■ Task instructions ■
1. In the post on boomer divorce, copy the part that begins at the words "My parents separated" and stops after "actually feel like.", switching "pariah" to "outcast".
2. Pick up the post on boomer divorce after its last sentence and write what comes next.

According to a news story I just read, boomers are apparently the new favored children when it comes to divorce these days.  Their break up rates have more than doubled over the last decade and researchers expect that percentage to increase.  Right now one out of 4 divorces is a couple over 50.  To some extent, that’s surprising information.   After-all, you’d think that after so many years of understanding each other’s hot buttons and living through the early career days and the challenges of raising children that it would now be time to rediscover the reasons you fell in love in the first place.

LOL Just divorced. And no, that's not my car.

Image via Wikipedia

From a different angle I think it’s cause for celebration.  Looking at it through a woman’s eyes (why not?), we are not the women our mothers were.  Societal expectations are, thankfully, different.  Career opportunities have expanded over the years for women and a lot of us are financially independent and independently minded.  We’re not looking for men to “take care of us,” but instead, to be friends with us.  Confidantes.  Lovers.  Sounding boards. And if that’s not working anymore, then it’s time to move on.

My parents separated when I was 15 and it was a subject not discussed outside the house.  It was taboo then and it made me feel like our family was the pariah of the neighborhood.  I adopted other families to hang around and fantasize about what a happy family would actually feel like.

■ Supplied data ■
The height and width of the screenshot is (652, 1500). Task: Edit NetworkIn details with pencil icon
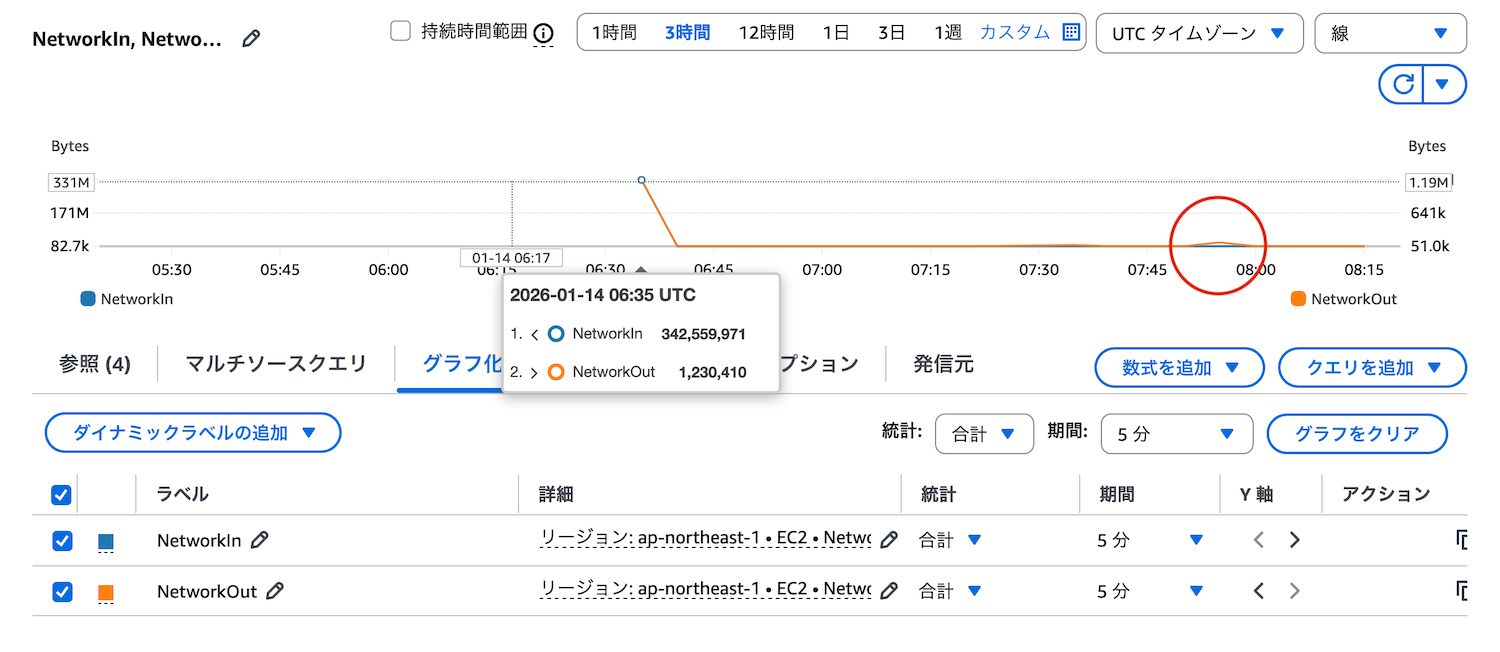888,540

■ Expected responses ■
1.
My parents separated when I was 15 and it was a subject not discussed outside the house.  It was taboo then and it made me feel like our family was the outcast of the neighborhood.  I adopted other families to hang around and fantasize about what a happy family would actually feel like.

2.
One particular favorite couple was my girlfriend’s parents.  After synagogue on Friday night we’d walk back to their house to commence a weekend filled with family activity.  I loved her parents; her father was always flirting with her mother and it seemed to me like he adored the pants off her — literally.  We all read books together in the evening and her parents would engage in actual conversation about those books and even current events of the day.

Many years later when my girlfriend and I were grown and catching up over breakfast one day she said that her mother had “finally divorced her father.”  I was stunned silent, left with a gaping mouth full of bagel and cream cheese.  Shock soon gave way to deep sadness.  WHAT??  My heroes?  My role models?  What happened?  She laughed and said that the “lovey dovey act” was for my benefit and her mother would role play until I went home on Sunday afternoon.  That for years they weren’t getting along and that she’d finally found the courage to say no more.  My friend knew I’d be in shock, but it was time I found out.

That moment marked my rude awakening to the realization that people stayed together for the kids and endured the misery of their lives together until it could be changed.  And it was also the moment I was grateful for my mother’s personal truth of “no more.  This isn’t what I want and so I’m moving on.”

Coming from a broken home I can tell you that it does no favor to the children to live amidst vicious fighting and cold body language.  My parents rarely demonstrated physical affection or pleasure about being in each other’s company.  There was no warm sense of family in our family.  And it certainly taught me at a tender age that marriage was not aspirational.

Somewhat surprisingly, I am married and have pets for children.  We were together 8 years before tying the knot and now married for 26, but I can tell you that if it ever stops working for an extended period of time, neither of us would be interested in staying put.  That’s not to say that marriage isn’t worth working at.  It is and a healthy union requires a lot of work.  From both parties.  But there’s no doubt that I’d rather make it alone and enjoy friends, than suffer through a dead marriage.

So I say kudos to those boomers who find the courage to move on when it’s necessary.  There are much worse things in life than staying married to the wrong person.

What say you about marriage?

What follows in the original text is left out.